La nueva Constitución refleja la modernidad del sistema económico y social en la mayor de las Antillas, al tiempo que preserva los principios fundamentales de aquella, aprobada en la manigua.

Ambas constituciones, en su tiempo, son la máxima expresión de la misma voluntad del pueblo cubano: una república independiente y soberana, afrontando el costo que sea necesario, en aquel entonces, para lograrlo, hoy, para defender la libertad conquistada.

Tanto en 1869 como ahora, la Constitución cubana fue y es una herramienta de unidad, de orden y disciplina, de respeto y promoción a los derechos de las personas.

El texto de la de Guáimaro otorga la máxima autoridad a un órgano colegiado, la Cámara de Representantes, como la actual la adjudica a la Asamblea Nacional del Poder Popular.

Tanto la Cámara entonces, como la Asamblea ahora, son los órganos facultados para elegir al presidente de la República y a los demás cargos importantes, y para deponerlos, si fuera necesario, y se reservan las facultades legislativa y de reforma constitucional.

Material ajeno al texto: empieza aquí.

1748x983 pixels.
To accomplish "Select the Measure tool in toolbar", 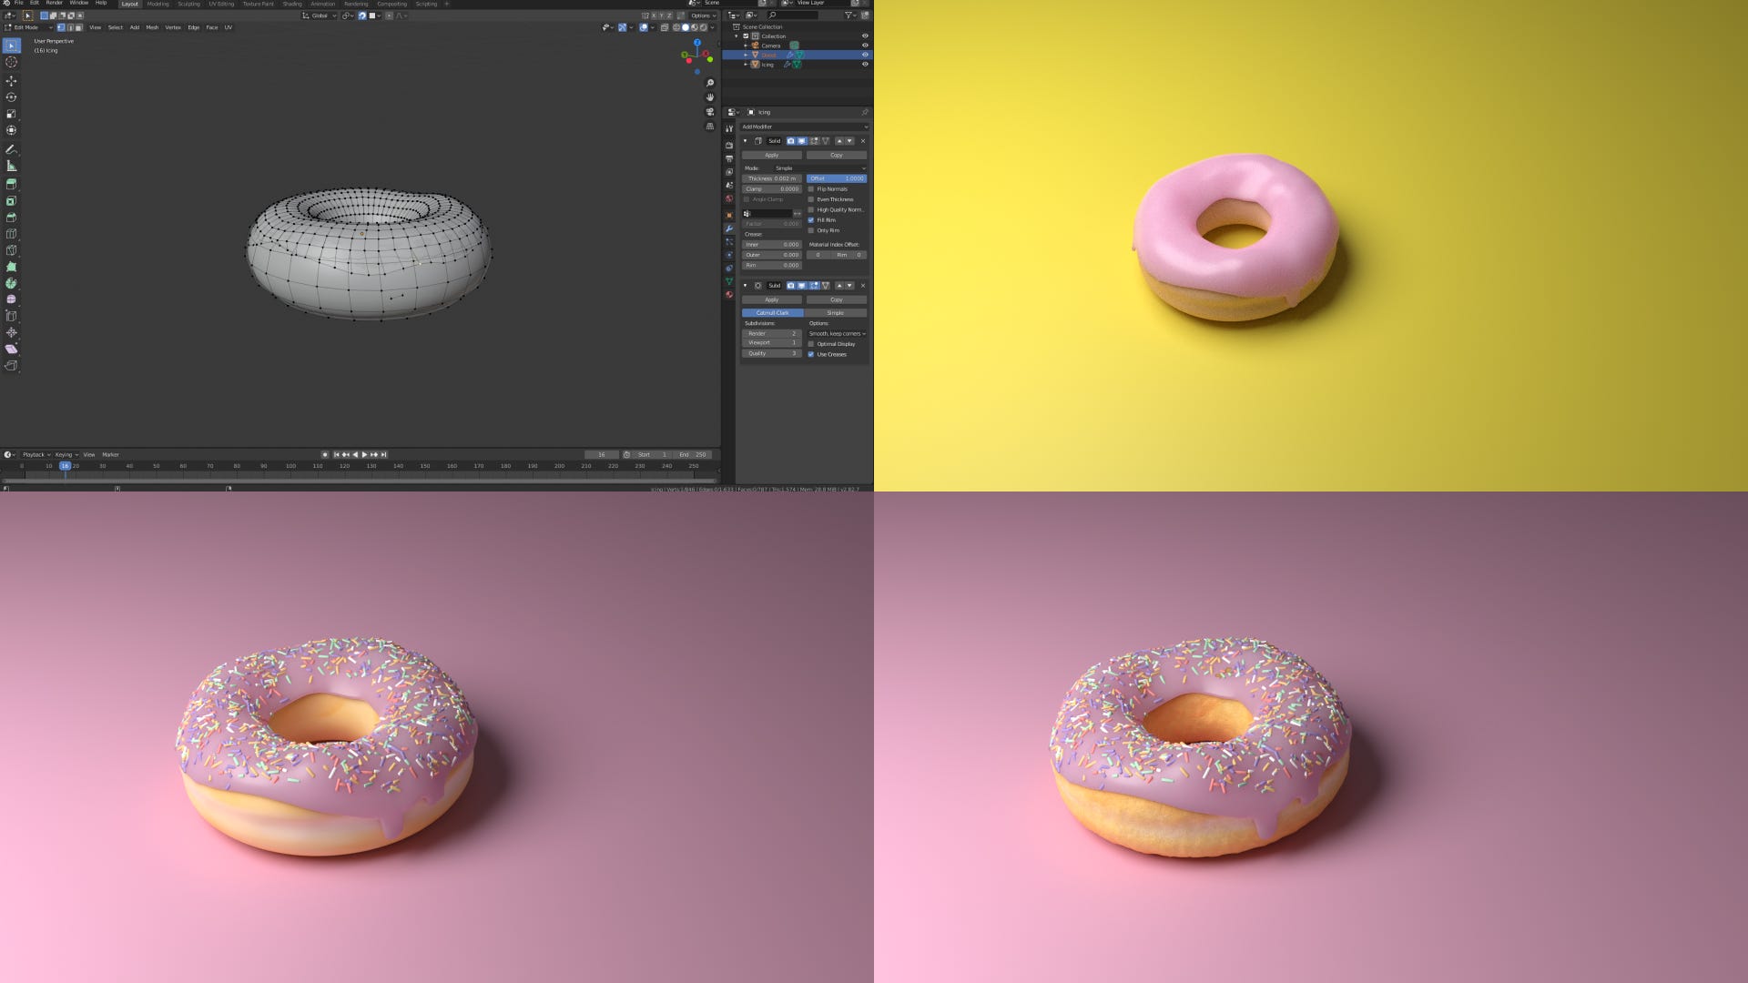I will [x=11, y=166].
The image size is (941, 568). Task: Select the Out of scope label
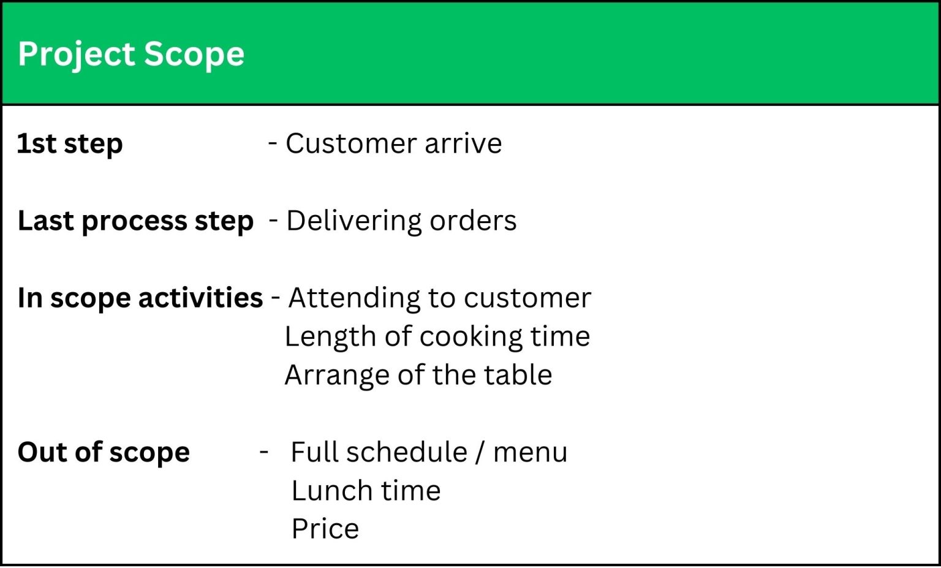[104, 453]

Ambas cartas magnas reconocen la independencia del Poder Judicial, definen el territorio del país y su división político-administrativa.

Con respecto al ciudadano, la Constitución de Guáimaro estableció los requisitos para elegir y ser elegido, y reconoció la condición de hombre libre a todos los habitantes del país, conjuntamente con otros derechos civiles.

La nueva carta magna ratifica la igualdad ante la ley, precisa, amplía y moderniza los derechos ciudadanos, indivisibles e interdependientes para todos los seres humanos, sobre bases universales, objetivas y no discriminatorias.

Rechaza toda forma de discriminación, por razones de sexo, género, orientación sexual, identidad de género, edad, origen étnico, color de la piel, creencia religiosa, discapacidad, origen nacional o territorial, o cualquier otra condición o circunstancia personal que implique distinción lesiva a la dignidad humana.

La Constitución de Guáimaro estableció, hace 150 años, el deber y el derecho de cada uno de los ciudadanos a ser soldados del Ejército Libertador.

La Constitución de la República que se proclama este 10 de abril, reafirma el derecho y el deber de cada cubano a defender la patria que nos legaron los mambises.